▶ [Texte du document]
———
Il y a chez Antoine Corriveau une obstination lumineuse à ne jamais faire deux fois le même détour. Avec Oiseau de nuit, il signe une œuvre en clair-obscur, née dans un studio où l’on a invité le chaos à s’exprimer pour mieux ensuite en ordonner les fragments. C’est un album fait de textures granuleuses, de silences interrompus, de voix intérieures qui se croisent sans se dominer. Un disque qui fuit la linéarité comme les oiseaux de nuit fuient le jour.
« Je pense que j’ai longtemps vu la dualité comme un impératif, confie Antoine Corriveau. Aujourd’hui, je pense que ce n’est pas la dualité qui m’habite, c’est la multiplicité. Il n’y a pas deux moi, il y en a vingt-cinq. » Cette volonté d’embrasser l’éclatement plutôt que la cohérence est partout dans l’album, à commencer par la méthode de création : une accumulation de matériaux bruts, d’improvisations offertes par des musiciens de confiance, qu’il a ensuite triturés, retaillés, recousus jusqu’à ce que surgisse une forme étrange, vibrante, résolument sienne.
Le point de départ de l’album Oiseau de nuit se trouve dans l’idée d’un disque de samplings, une envie de piocher dans une montagne de vinyles. « Mais je me suis vite rendu compte que je me sentais à l’étroit », admet-il. « Je ne suis pas beatmaker. J’avais une vieille table tournante branchée dans un ampli miteux. Je faisais mes essais, mais ça me prenait quatre heures pour fabriquer un groove. » Il décide alors de fabriquer ses propres matières premières : il convoque une cohorte d’artistes aux horizons multiples et leur demande d’improviser dans le vide. Pas de partition, pas de filet.
On croise dans cette aventure des noms connus — Stéphane Bergeron à la batterie et à la co-réalisation, Marc-André Landry à la basse, Simon Angell à la guitare et au saxophone, François Lafontaine, Sheenah Ko, Pietro Amato, Cherry Lena, VioleTT Pi, Rose Perron — mais aussi des figures moins attendues comme le pianiste de jazz Taurey Butler ou la harpiste Éveline Grégoire-Rousseau. « Je ne voulais pas des musiciens qui jouent sur tous les disques de tout le monde. Je voulais des gens qui allaient m’amener ailleurs, même si j’avais aucune idée d’où. »
———
▶ [Extraits de données]
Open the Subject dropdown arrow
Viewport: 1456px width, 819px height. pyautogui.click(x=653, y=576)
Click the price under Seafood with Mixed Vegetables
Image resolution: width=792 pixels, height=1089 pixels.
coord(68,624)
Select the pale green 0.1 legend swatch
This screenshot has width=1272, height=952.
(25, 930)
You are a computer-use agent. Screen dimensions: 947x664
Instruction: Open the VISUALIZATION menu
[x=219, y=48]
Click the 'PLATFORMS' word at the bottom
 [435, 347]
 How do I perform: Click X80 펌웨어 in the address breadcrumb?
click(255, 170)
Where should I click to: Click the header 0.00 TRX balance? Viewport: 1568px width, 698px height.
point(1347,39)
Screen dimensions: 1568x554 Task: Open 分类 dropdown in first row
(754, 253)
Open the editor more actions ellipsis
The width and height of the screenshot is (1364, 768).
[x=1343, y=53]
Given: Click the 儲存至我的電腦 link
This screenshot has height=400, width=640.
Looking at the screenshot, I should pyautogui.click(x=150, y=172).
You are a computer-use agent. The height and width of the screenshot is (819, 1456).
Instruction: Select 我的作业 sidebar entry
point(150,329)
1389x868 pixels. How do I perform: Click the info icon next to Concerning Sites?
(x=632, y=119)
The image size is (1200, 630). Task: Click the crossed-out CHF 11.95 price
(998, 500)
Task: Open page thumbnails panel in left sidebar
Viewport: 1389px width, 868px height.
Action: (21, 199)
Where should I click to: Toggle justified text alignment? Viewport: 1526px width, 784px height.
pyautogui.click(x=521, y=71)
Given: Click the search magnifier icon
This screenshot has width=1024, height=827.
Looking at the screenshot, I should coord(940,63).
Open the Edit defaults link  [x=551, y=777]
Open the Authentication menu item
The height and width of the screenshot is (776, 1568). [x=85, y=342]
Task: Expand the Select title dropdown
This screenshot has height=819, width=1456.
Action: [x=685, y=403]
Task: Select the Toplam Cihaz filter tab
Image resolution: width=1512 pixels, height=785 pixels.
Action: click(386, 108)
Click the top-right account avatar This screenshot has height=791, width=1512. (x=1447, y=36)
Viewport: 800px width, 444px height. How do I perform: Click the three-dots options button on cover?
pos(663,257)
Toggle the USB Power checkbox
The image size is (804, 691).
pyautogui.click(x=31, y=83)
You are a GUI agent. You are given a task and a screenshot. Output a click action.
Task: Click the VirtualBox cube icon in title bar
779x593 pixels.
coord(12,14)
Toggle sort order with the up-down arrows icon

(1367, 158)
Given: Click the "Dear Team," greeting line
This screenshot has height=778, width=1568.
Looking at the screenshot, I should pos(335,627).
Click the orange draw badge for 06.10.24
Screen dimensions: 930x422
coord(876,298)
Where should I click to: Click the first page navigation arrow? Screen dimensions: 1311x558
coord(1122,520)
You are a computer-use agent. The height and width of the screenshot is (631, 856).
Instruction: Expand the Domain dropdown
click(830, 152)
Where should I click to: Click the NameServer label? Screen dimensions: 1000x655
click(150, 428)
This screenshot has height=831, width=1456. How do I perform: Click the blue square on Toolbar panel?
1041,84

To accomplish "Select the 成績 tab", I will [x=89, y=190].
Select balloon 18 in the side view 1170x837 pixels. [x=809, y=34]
———
▶ [Défi A] Recopiez fidèlement le passage de l'article sur l'album Oiseau de nuit qui commence aux mots « Le point de » et se termine après les mots « pas de filet. ».
▶ [Défi B] Prolongez l'article sur l'album Oiseau de nuit à partir de sa dernière phrase.
Le matériel qui précède est indépendant de l'article sur l'album Oiseau de nuit.

▶ [Résultat obtenu A]
Le point de départ de l’album Oiseau de nuit se trouve dans l’idée d’un disque de samplings, une envie de piocher dans une montagne de vinyles. « Mais je me suis vite rendu compte que je me sentais à l’étroit », admet-il. « Je ne suis pas beatmaker. J’avais une vieille table tournante branchée dans un ampli miteux. Je faisais mes essais, mais ça me prenait quatre heures pour fabriquer un groove. » Il décide alors de fabriquer ses propres matières premières : il convoque une cohorte d’artistes aux horizons multiples et leur demande d’improviser dans le vide. Pas de partition, pas de filet.

▶ [Résultat obtenu B]
Au fil des semaines d’enregistrement, la matière s’accumule. Antoine Corriveau trie, assemble, déconstruit. Il improvise lui-même, souvent sans savoir ce qu’il cherche. « Je joue n’importe quoi pendant une demi-heure, puis j’écoute. La moitié, c’est de la marde, mais des fois y’a un éclair. Une étincelle. » Cette approche instinctive, qu’il qualifie de « vomi réorganisé », devient la colonne vertébrale du disque.
Mais Oiseau de nuit, c’est aussi une œuvre audiovisuelle. Un court-métrage accompagne l’une des pièces de l’album, Pastorale. Le film, réalisé par Francis Leclerc, met Corriveau lui-même en scène, perdu dans un vaisseau spatial, dialoguant avec des voix qui pourraient être des intelligences artificielles… ou des souvenirs.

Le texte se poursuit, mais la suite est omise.